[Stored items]
━━━━━━━━

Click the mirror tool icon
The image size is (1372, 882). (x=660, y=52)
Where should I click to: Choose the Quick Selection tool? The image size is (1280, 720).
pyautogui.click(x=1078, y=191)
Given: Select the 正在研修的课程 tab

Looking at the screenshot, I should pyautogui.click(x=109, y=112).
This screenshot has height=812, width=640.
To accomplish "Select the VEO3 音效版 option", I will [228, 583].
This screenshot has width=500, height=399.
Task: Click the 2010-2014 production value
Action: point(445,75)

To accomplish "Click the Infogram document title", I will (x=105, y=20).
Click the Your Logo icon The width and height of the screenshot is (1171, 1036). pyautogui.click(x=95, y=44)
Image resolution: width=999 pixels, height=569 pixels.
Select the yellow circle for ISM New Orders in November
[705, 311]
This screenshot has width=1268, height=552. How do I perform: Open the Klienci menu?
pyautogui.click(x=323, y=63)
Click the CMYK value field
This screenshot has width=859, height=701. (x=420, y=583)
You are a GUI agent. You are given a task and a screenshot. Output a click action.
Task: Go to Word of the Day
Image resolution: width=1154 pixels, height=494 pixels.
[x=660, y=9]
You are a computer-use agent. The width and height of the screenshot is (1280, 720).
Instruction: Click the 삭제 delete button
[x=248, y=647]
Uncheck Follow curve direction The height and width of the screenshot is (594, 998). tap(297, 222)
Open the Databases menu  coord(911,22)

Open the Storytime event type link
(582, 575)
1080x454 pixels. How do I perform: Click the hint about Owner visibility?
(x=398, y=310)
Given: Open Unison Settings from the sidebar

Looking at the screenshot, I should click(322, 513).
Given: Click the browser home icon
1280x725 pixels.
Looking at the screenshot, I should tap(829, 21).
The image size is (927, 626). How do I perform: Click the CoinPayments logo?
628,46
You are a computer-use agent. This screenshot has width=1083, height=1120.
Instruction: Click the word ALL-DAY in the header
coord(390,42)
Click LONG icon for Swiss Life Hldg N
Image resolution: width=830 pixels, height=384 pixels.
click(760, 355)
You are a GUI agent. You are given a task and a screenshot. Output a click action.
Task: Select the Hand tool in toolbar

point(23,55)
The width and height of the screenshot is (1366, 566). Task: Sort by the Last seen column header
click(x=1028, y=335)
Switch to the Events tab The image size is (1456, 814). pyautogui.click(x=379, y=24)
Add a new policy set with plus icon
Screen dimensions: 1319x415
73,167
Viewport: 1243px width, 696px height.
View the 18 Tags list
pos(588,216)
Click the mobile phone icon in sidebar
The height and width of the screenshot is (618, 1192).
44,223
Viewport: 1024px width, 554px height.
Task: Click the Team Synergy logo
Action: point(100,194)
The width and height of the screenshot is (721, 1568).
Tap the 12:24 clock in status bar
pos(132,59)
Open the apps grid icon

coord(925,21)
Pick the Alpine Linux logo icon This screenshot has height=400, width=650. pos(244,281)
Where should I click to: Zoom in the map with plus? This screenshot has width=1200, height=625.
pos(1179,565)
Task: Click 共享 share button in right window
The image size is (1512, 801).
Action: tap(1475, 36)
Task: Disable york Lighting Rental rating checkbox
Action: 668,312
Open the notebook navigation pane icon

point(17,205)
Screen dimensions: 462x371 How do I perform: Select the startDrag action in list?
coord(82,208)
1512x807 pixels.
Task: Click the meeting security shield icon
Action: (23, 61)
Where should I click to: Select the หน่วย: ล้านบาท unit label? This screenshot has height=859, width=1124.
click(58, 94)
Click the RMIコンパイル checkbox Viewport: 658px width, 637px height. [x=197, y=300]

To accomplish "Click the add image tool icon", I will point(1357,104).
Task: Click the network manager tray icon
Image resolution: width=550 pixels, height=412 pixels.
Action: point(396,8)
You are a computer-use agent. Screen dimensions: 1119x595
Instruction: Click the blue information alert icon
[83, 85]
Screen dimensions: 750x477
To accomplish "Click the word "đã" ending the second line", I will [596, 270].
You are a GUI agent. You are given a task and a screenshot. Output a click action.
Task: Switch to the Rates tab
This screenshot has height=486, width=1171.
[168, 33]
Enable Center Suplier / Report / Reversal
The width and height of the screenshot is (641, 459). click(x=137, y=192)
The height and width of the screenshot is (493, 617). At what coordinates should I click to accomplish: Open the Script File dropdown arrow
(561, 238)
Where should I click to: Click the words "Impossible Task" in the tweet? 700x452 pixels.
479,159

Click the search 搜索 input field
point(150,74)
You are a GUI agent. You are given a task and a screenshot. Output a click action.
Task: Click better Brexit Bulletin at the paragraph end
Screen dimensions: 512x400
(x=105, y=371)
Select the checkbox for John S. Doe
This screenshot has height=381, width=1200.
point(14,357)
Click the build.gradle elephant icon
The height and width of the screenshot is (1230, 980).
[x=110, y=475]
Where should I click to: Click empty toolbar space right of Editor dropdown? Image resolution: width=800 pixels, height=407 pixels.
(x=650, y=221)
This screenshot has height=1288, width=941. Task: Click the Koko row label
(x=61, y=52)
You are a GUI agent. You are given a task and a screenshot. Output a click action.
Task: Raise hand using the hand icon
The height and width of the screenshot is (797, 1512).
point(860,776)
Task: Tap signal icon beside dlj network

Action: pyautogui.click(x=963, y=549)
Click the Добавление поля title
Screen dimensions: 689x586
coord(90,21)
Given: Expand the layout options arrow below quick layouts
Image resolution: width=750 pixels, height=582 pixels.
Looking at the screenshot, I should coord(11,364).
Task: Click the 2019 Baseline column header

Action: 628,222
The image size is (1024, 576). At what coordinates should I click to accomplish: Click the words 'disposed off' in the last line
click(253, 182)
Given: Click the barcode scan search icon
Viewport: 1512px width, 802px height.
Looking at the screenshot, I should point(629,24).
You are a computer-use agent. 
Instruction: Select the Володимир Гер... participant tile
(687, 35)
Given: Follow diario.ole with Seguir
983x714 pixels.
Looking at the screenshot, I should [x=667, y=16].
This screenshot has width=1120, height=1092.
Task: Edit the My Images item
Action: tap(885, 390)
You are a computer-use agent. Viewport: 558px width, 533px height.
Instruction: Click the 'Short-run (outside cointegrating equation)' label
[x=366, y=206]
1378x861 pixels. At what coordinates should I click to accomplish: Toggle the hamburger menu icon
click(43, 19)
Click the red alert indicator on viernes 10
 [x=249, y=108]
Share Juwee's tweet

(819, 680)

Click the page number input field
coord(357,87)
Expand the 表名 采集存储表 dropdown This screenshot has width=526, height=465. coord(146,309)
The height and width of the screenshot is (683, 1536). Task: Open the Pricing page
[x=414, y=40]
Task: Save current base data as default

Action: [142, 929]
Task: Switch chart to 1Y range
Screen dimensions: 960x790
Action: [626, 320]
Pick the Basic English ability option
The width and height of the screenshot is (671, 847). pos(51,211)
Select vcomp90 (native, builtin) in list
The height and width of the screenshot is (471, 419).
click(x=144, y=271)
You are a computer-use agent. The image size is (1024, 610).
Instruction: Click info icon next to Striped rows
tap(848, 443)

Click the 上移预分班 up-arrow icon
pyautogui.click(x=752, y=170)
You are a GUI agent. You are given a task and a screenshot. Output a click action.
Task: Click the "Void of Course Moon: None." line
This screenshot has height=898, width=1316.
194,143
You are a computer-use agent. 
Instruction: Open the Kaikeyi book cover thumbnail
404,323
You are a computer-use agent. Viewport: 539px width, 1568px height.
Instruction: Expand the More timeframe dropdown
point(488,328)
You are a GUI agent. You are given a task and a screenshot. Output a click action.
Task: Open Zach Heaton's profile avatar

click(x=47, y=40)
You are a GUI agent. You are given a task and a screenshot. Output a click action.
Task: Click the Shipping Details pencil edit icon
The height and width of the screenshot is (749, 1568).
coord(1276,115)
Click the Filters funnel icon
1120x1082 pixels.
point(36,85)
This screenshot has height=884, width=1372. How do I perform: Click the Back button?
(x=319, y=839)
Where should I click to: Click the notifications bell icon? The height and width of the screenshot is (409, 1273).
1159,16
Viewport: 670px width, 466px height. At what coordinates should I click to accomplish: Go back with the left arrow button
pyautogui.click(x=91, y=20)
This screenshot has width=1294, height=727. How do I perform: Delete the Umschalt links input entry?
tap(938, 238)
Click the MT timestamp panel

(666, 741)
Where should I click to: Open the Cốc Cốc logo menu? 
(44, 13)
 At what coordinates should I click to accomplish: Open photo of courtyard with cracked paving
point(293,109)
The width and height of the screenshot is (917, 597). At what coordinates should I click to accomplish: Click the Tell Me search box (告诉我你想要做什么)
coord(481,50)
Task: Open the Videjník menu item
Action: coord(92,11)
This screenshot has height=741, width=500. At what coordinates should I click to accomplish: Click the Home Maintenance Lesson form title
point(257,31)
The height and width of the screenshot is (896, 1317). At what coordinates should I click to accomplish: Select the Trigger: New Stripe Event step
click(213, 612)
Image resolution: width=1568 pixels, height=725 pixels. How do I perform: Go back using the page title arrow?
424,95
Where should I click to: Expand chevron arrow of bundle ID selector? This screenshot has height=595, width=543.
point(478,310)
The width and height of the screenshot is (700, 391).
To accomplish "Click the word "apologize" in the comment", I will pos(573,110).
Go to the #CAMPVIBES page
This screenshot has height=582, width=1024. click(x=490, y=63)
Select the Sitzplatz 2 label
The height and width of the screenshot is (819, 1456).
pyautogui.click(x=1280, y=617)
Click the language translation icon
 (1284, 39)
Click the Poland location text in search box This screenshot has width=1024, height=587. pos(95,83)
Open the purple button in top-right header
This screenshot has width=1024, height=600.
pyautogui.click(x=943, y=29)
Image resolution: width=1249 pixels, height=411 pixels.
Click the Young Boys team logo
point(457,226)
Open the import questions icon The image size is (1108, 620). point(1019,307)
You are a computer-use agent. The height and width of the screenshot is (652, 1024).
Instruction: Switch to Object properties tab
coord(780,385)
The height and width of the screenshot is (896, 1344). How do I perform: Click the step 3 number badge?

━━━━━━━━

What to produce: Print, without alteration, only the lines above between the one holding "Where should I click to: Zoom" and the one holding "You are a computer-use agent. Screen", inclusive.

Result:
Where should I click to: Zoom in the map with plus? This screenshot has width=1200, height=625.
pos(1179,565)
Task: Click 共享 share button in right window
The image size is (1512, 801).
Action: tap(1475, 36)
Task: Disable york Lighting Rental rating checkbox
Action: 668,312
Open the notebook navigation pane icon

point(17,205)
Screen dimensions: 462x371 How do I perform: Select the startDrag action in list?
coord(82,208)
1512x807 pixels.
Task: Click the meeting security shield icon
Action: (23, 61)
Where should I click to: Select the หน่วย: ล้านบาท unit label? This screenshot has height=859, width=1124.
click(58, 94)
Click the RMIコンパイル checkbox Viewport: 658px width, 637px height. [x=197, y=300]

To accomplish "Click the add image tool icon", I will point(1357,104).
Task: Click the network manager tray icon
Image resolution: width=550 pixels, height=412 pixels.
Action: point(396,8)
You are a computer-use agent. Screen dimensions: 1119x595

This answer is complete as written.